数字地獄
黒猫館館長
戦後の前衛短歌界を塚本邦雄と共にリードした
歌人・寺山修司は第三歌集『田園に死す』(白玉書房)
のなかで「短歌」に対する「長歌」の試みを行っている。
その冒頭部分を書き出してみる。
長歌 指導と忍従
「無産の祖父は六十三 番地は四五九で死
方より 風吹ききたる 仏町 電話を引
けば一五六四 隣へゆけば 八八五六四
庭に咲く花七四の八七」(22p)
この引用部分での寺山修司は数字と文字をかけあわせている。
例えば
四五九=地獄&死後苦
一五六四=人殺し
八八五六四=母殺し
という風である。
この一見ナンセンスに思える言葉遊びではあるが
わたしにはこの長歌を笑うことはできない。

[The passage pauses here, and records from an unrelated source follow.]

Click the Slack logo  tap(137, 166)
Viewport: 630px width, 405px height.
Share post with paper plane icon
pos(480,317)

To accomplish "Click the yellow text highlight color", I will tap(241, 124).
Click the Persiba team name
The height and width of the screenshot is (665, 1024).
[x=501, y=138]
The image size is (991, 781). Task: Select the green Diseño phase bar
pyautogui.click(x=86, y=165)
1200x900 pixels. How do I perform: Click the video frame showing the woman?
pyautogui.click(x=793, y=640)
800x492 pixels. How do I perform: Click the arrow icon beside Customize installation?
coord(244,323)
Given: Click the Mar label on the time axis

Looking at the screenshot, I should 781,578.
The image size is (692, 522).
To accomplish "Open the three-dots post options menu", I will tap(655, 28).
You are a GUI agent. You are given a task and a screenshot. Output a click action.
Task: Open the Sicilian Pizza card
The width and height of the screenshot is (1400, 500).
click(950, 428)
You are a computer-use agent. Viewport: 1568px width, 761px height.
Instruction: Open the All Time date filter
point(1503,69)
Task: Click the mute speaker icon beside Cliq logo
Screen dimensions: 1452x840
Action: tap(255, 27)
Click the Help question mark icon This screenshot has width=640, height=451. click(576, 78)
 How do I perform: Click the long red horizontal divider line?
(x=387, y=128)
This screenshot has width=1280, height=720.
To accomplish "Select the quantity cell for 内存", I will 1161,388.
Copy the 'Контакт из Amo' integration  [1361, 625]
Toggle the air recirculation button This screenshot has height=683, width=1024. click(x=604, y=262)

むしろ
わたしが日頃から感じている恐怖を寺山修司に打ち抜かれたようで寒気を感じる。
わたしはデジタル数字が怖い。
今パソコンを見ている画面の右下にデジタル時計がある。
また携帯電話にはいつもデジタル時計が表示されている。
腕時計はわたしはデジタル時計が嫌なのでアナルグの時計を使用している。
さてなぜわたしデジタル時計が怖いのか。その答は「不吉な数字」を見てしまうことが怖いのだ。
例えば
4=死
42=死に
94=苦死
さらにわたしは「6」が怖い。理由などない。
ただひたすら「6」が怖いのだ。小学生時代のわたし
は「6」という数字を日頃から見ないように努力していたぐらいである。
さてこれらのわたしの恐怖は馬鹿げた思い込みなの
であろうか。しかしホテルや病院で必ず「4号室」を外すのはなぜなのか。
なぜ「13日の金曜日」という題名の映画が何度も封切られるのか。
わたしには数字が神からのメッセージに思える。
それも善良な神ではない。
ギリシャ悲劇に登場するような不吉を告げる恐ろしい神である。
わたしもまたいつもデジタル時計に怯えている。
も し「42」だったら、
もし「41」だったら厄災はこれから来るのか、
「43」だったら厄災はもう過ぎ去ったのか、
「44」だったらわたしは二度死ぬ運命なのか。
デジタル時計に囲まれた生活でわたしはいつも怯えている。
異界から不吉を告げるメッセージが数字に託されて送信されてくるのではないのかと。